[WHAT YOU WILL DO]
Set down all the entries again, word for word.

[EXERCISE DATA]

◇ ◇ ◇

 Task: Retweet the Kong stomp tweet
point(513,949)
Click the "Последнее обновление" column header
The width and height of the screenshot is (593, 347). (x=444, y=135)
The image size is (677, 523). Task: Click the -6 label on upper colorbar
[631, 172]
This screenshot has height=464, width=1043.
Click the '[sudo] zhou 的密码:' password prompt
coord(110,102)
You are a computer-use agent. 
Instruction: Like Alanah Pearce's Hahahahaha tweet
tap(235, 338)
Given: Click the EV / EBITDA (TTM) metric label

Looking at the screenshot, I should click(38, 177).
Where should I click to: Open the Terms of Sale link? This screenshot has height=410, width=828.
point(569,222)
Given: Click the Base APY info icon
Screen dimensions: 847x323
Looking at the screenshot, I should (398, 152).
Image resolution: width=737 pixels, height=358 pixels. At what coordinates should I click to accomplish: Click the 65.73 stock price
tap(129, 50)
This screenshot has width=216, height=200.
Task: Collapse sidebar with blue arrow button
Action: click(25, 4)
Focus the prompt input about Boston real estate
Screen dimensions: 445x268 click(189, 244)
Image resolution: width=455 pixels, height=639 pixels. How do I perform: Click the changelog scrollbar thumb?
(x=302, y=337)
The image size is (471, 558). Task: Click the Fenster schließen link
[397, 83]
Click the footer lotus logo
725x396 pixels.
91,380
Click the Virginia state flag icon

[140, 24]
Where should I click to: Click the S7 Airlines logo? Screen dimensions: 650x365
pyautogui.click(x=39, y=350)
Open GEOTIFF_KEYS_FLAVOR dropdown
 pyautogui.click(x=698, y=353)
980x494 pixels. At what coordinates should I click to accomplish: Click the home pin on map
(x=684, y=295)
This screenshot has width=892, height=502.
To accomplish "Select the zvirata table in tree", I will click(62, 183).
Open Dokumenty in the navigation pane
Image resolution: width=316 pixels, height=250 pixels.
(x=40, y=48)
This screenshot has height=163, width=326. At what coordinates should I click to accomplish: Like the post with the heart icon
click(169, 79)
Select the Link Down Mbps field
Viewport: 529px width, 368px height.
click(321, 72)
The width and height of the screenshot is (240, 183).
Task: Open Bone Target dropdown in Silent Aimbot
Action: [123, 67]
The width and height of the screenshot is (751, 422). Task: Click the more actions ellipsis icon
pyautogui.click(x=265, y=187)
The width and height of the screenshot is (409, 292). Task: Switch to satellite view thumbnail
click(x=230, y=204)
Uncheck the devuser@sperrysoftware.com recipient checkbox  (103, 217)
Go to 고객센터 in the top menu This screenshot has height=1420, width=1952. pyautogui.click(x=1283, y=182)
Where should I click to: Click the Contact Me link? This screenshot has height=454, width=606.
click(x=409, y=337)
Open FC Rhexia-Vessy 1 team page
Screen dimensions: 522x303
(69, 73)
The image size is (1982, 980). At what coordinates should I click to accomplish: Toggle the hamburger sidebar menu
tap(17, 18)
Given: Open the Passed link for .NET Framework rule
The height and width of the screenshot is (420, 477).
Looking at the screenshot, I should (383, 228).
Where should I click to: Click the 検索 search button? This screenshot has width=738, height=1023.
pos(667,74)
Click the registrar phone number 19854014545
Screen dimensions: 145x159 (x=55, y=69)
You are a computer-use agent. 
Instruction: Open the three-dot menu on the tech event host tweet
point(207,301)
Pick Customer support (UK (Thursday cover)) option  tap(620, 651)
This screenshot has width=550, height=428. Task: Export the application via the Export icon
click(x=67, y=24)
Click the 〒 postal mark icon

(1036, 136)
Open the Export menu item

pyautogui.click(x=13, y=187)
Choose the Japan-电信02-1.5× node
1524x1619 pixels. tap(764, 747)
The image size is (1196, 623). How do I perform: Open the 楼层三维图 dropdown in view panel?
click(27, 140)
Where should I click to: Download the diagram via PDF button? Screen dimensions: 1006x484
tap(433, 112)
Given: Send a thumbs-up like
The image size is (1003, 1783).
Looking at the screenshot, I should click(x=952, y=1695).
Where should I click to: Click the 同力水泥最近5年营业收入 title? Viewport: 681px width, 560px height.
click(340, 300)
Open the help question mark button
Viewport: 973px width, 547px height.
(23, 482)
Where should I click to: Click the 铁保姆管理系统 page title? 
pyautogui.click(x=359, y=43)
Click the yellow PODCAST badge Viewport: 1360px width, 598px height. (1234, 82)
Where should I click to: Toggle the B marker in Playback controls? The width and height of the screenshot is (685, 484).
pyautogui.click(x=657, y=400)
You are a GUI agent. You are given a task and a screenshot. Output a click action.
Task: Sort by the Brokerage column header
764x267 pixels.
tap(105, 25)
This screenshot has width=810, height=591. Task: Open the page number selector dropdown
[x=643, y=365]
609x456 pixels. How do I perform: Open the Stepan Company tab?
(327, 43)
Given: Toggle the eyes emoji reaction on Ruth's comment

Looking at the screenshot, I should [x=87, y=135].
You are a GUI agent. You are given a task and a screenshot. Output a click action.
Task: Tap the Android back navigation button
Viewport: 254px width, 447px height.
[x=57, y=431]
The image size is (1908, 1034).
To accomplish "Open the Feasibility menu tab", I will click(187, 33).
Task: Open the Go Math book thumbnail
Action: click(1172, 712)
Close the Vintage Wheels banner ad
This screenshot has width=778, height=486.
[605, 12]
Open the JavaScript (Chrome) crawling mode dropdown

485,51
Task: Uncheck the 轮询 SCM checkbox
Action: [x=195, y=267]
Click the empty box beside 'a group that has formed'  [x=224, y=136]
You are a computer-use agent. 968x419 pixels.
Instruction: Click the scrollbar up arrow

◇ ◇ ◇

[ANSWER TO THIS EXERCISE]
 Task: Retweet the Kong stomp tweet
point(513,949)
Click the "Последнее обновление" column header
The width and height of the screenshot is (593, 347). (x=444, y=135)
The image size is (677, 523). Task: Click the -6 label on upper colorbar
[631, 172]
This screenshot has height=464, width=1043.
Click the '[sudo] zhou 的密码:' password prompt
coord(110,102)
You are a computer-use agent. 
Instruction: Like Alanah Pearce's Hahahahaha tweet
tap(235, 338)
Given: Click the EV / EBITDA (TTM) metric label

Looking at the screenshot, I should click(38, 177).
Where should I click to: Open the Terms of Sale link? This screenshot has height=410, width=828.
point(569,222)
Given: Click the Base APY info icon
Screen dimensions: 847x323
Looking at the screenshot, I should (398, 152).
Image resolution: width=737 pixels, height=358 pixels. At what coordinates should I click to accomplish: Click the 65.73 stock price
tap(129, 50)
This screenshot has width=216, height=200.
Task: Collapse sidebar with blue arrow button
Action: click(25, 4)
Focus the prompt input about Boston real estate
Screen dimensions: 445x268 click(189, 244)
Image resolution: width=455 pixels, height=639 pixels. How do I perform: Click the changelog scrollbar thumb?
(x=302, y=337)
The image size is (471, 558). Task: Click the Fenster schließen link
[397, 83]
Click the footer lotus logo
725x396 pixels.
91,380
Click the Virginia state flag icon

[140, 24]
Where should I click to: Click the S7 Airlines logo? Screen dimensions: 650x365
pyautogui.click(x=39, y=350)
Open GEOTIFF_KEYS_FLAVOR dropdown
 pyautogui.click(x=698, y=353)
980x494 pixels. At what coordinates should I click to accomplish: Click the home pin on map
(x=684, y=295)
This screenshot has width=892, height=502.
To accomplish "Select the zvirata table in tree", I will click(62, 183).
Open Dokumenty in the navigation pane
Image resolution: width=316 pixels, height=250 pixels.
(x=40, y=48)
This screenshot has height=163, width=326. At what coordinates should I click to accomplish: Like the post with the heart icon
click(169, 79)
Select the Link Down Mbps field
Viewport: 529px width, 368px height.
click(321, 72)
The width and height of the screenshot is (240, 183).
Task: Open Bone Target dropdown in Silent Aimbot
Action: [123, 67]
The width and height of the screenshot is (751, 422). Task: Click the more actions ellipsis icon
pyautogui.click(x=265, y=187)
The width and height of the screenshot is (409, 292). Task: Switch to satellite view thumbnail
click(x=230, y=204)
Uncheck the devuser@sperrysoftware.com recipient checkbox  (103, 217)
Go to 고객센터 in the top menu This screenshot has height=1420, width=1952. pyautogui.click(x=1283, y=182)
Where should I click to: Click the Contact Me link? This screenshot has height=454, width=606.
click(x=409, y=337)
Open FC Rhexia-Vessy 1 team page
Screen dimensions: 522x303
(69, 73)
The image size is (1982, 980). At what coordinates should I click to accomplish: Toggle the hamburger sidebar menu
tap(17, 18)
Given: Open the Passed link for .NET Framework rule
The height and width of the screenshot is (420, 477).
Looking at the screenshot, I should (383, 228).
Where should I click to: Click the 検索 search button? This screenshot has width=738, height=1023.
pos(667,74)
Click the registrar phone number 19854014545
Screen dimensions: 145x159 (x=55, y=69)
You are a computer-use agent. 
Instruction: Open the three-dot menu on the tech event host tweet
point(207,301)
Pick Customer support (UK (Thursday cover)) option  tap(620, 651)
This screenshot has width=550, height=428. Task: Export the application via the Export icon
click(x=67, y=24)
Click the 〒 postal mark icon

(1036, 136)
Open the Export menu item

pyautogui.click(x=13, y=187)
Choose the Japan-电信02-1.5× node
1524x1619 pixels. tap(764, 747)
The image size is (1196, 623). How do I perform: Open the 楼层三维图 dropdown in view panel?
click(27, 140)
Where should I click to: Download the diagram via PDF button? Screen dimensions: 1006x484
tap(433, 112)
Given: Send a thumbs-up like
The image size is (1003, 1783).
Looking at the screenshot, I should click(x=952, y=1695).
Where should I click to: Click the 同力水泥最近5年营业收入 title? Viewport: 681px width, 560px height.
click(340, 300)
Open the help question mark button
Viewport: 973px width, 547px height.
(23, 482)
Where should I click to: Click the 铁保姆管理系统 page title? 
pyautogui.click(x=359, y=43)
Click the yellow PODCAST badge Viewport: 1360px width, 598px height. (1234, 82)
Where should I click to: Toggle the B marker in Playback controls? The width and height of the screenshot is (685, 484).
pyautogui.click(x=657, y=400)
You are a GUI agent. You are given a task and a screenshot. Output a click action.
Task: Sort by the Brokerage column header
764x267 pixels.
tap(105, 25)
This screenshot has width=810, height=591. Task: Open the page number selector dropdown
[x=643, y=365]
609x456 pixels. How do I perform: Open the Stepan Company tab?
(327, 43)
Given: Toggle the eyes emoji reaction on Ruth's comment

Looking at the screenshot, I should [x=87, y=135].
You are a GUI agent. You are given a task and a screenshot. Output a click action.
Task: Tap the Android back navigation button
Viewport: 254px width, 447px height.
[x=57, y=431]
The image size is (1908, 1034).
To accomplish "Open the Feasibility menu tab", I will click(187, 33).
Task: Open the Go Math book thumbnail
Action: click(1172, 712)
Close the Vintage Wheels banner ad
This screenshot has width=778, height=486.
[605, 12]
Open the JavaScript (Chrome) crawling mode dropdown

485,51
Task: Uncheck the 轮询 SCM checkbox
Action: [x=195, y=267]
Click the empty box beside 'a group that has formed'  [x=224, y=136]
You are a computer-use agent. 968x419 pixels.
Instruction: Click the scrollbar up arrow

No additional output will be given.